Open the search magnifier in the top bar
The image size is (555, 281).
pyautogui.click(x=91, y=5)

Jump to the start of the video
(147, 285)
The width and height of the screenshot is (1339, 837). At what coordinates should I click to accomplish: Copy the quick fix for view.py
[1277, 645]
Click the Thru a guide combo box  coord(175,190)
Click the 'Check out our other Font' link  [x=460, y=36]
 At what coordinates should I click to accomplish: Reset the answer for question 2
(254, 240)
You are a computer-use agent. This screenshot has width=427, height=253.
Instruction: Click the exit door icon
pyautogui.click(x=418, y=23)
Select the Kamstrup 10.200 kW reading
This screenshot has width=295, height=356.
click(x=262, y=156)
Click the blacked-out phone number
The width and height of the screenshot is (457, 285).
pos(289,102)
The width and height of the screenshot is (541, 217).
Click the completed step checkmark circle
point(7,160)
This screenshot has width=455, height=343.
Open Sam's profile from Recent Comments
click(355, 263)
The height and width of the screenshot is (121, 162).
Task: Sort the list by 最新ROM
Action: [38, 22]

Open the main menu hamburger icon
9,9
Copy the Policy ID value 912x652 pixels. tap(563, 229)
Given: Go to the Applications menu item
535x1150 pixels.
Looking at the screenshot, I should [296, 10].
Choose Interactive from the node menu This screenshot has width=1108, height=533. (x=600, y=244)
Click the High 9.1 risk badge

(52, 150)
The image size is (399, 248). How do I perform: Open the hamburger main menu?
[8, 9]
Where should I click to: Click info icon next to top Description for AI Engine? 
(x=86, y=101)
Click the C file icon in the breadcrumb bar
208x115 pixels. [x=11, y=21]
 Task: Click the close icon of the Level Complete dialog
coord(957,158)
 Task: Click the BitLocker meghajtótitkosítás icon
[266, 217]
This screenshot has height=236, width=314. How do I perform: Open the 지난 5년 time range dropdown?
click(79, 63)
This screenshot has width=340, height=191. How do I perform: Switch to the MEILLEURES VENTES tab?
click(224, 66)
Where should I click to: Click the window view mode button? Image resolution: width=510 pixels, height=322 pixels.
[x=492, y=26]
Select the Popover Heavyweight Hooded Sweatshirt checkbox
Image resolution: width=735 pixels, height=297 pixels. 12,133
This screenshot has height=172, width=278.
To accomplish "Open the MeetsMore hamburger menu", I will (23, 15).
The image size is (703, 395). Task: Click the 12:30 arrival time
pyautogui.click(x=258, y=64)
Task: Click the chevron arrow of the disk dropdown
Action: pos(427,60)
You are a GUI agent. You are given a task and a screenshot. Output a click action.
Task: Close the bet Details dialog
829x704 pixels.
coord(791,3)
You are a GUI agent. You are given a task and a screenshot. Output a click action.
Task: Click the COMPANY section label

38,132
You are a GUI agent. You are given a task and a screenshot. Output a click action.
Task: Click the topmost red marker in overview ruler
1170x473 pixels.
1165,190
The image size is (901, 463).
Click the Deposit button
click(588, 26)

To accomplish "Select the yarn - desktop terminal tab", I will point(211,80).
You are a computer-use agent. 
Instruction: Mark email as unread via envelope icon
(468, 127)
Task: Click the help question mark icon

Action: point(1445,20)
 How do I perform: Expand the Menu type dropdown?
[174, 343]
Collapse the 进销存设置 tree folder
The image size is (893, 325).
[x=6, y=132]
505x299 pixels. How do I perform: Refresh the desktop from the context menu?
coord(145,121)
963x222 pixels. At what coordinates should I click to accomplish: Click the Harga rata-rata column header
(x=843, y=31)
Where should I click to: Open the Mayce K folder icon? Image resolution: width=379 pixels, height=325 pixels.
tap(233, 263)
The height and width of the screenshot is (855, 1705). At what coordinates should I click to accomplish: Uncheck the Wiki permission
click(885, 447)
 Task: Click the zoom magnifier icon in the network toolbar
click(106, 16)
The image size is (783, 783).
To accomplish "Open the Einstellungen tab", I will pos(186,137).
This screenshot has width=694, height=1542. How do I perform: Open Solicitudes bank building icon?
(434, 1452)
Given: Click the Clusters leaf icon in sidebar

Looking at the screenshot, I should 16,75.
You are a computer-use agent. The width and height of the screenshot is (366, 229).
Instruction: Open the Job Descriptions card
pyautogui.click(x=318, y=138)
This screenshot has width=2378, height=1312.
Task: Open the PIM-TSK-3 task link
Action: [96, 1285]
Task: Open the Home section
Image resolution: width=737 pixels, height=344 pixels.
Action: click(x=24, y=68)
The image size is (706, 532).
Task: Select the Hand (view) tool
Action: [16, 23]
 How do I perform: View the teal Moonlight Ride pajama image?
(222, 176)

++++

* **Your instructions**: Nothing should be left out: copy the material exactly.

* **Reply to the exercise**:
Open the search magnifier in the top bar
The image size is (555, 281).
pyautogui.click(x=91, y=5)

Jump to the start of the video
(147, 285)
The width and height of the screenshot is (1339, 837). At what coordinates should I click to accomplish: Copy the quick fix for view.py
[1277, 645]
Click the Thru a guide combo box  coord(175,190)
Click the 'Check out our other Font' link  [x=460, y=36]
 At what coordinates should I click to accomplish: Reset the answer for question 2
(254, 240)
You are a computer-use agent. This screenshot has width=427, height=253.
Instruction: Click the exit door icon
pyautogui.click(x=418, y=23)
Select the Kamstrup 10.200 kW reading
This screenshot has width=295, height=356.
click(x=262, y=156)
Click the blacked-out phone number
The width and height of the screenshot is (457, 285).
pos(289,102)
The width and height of the screenshot is (541, 217).
Click the completed step checkmark circle
point(7,160)
This screenshot has width=455, height=343.
Open Sam's profile from Recent Comments
click(355, 263)
The height and width of the screenshot is (121, 162).
Task: Sort the list by 最新ROM
Action: [38, 22]

Open the main menu hamburger icon
9,9
Copy the Policy ID value 912x652 pixels. tap(563, 229)
Given: Go to the Applications menu item
535x1150 pixels.
Looking at the screenshot, I should [296, 10].
Choose Interactive from the node menu This screenshot has width=1108, height=533. (x=600, y=244)
Click the High 9.1 risk badge

(52, 150)
The image size is (399, 248). How do I perform: Open the hamburger main menu?
[8, 9]
Where should I click to: Click info icon next to top Description for AI Engine? 
(x=86, y=101)
Click the C file icon in the breadcrumb bar
208x115 pixels. [x=11, y=21]
 Task: Click the close icon of the Level Complete dialog
coord(957,158)
 Task: Click the BitLocker meghajtótitkosítás icon
[266, 217]
This screenshot has height=236, width=314. How do I perform: Open the 지난 5년 time range dropdown?
click(79, 63)
This screenshot has width=340, height=191. How do I perform: Switch to the MEILLEURES VENTES tab?
click(224, 66)
Where should I click to: Click the window view mode button? Image resolution: width=510 pixels, height=322 pixels.
[x=492, y=26]
Select the Popover Heavyweight Hooded Sweatshirt checkbox
Image resolution: width=735 pixels, height=297 pixels. 12,133
This screenshot has height=172, width=278.
To accomplish "Open the MeetsMore hamburger menu", I will (23, 15).
The image size is (703, 395). Task: Click the 12:30 arrival time
pyautogui.click(x=258, y=64)
Task: Click the chevron arrow of the disk dropdown
Action: pos(427,60)
You are a GUI agent. You are given a task and a screenshot. Output a click action.
Task: Close the bet Details dialog
829x704 pixels.
coord(791,3)
You are a GUI agent. You are given a task and a screenshot. Output a click action.
Task: Click the COMPANY section label

38,132
You are a GUI agent. You are given a task and a screenshot. Output a click action.
Task: Click the topmost red marker in overview ruler
1170x473 pixels.
1165,190
The image size is (901, 463).
Click the Deposit button
click(588, 26)

To accomplish "Select the yarn - desktop terminal tab", I will point(211,80).
You are a computer-use agent. 
Instruction: Mark email as unread via envelope icon
(468, 127)
Task: Click the help question mark icon

Action: point(1445,20)
 How do I perform: Expand the Menu type dropdown?
[174, 343]
Collapse the 进销存设置 tree folder
The image size is (893, 325).
[x=6, y=132]
505x299 pixels. How do I perform: Refresh the desktop from the context menu?
coord(145,121)
963x222 pixels. At what coordinates should I click to accomplish: Click the Harga rata-rata column header
(x=843, y=31)
Where should I click to: Open the Mayce K folder icon? Image resolution: width=379 pixels, height=325 pixels.
tap(233, 263)
The height and width of the screenshot is (855, 1705). At what coordinates should I click to accomplish: Uncheck the Wiki permission
click(885, 447)
 Task: Click the zoom magnifier icon in the network toolbar
click(106, 16)
The image size is (783, 783).
To accomplish "Open the Einstellungen tab", I will pos(186,137).
This screenshot has width=694, height=1542. How do I perform: Open Solicitudes bank building icon?
(434, 1452)
Given: Click the Clusters leaf icon in sidebar

Looking at the screenshot, I should 16,75.
You are a computer-use agent. The width and height of the screenshot is (366, 229).
Instruction: Open the Job Descriptions card
pyautogui.click(x=318, y=138)
This screenshot has width=2378, height=1312.
Task: Open the PIM-TSK-3 task link
Action: [96, 1285]
Task: Open the Home section
Image resolution: width=737 pixels, height=344 pixels.
Action: click(x=24, y=68)
The image size is (706, 532).
Task: Select the Hand (view) tool
Action: [16, 23]
 How do I perform: View the teal Moonlight Ride pajama image?
(222, 176)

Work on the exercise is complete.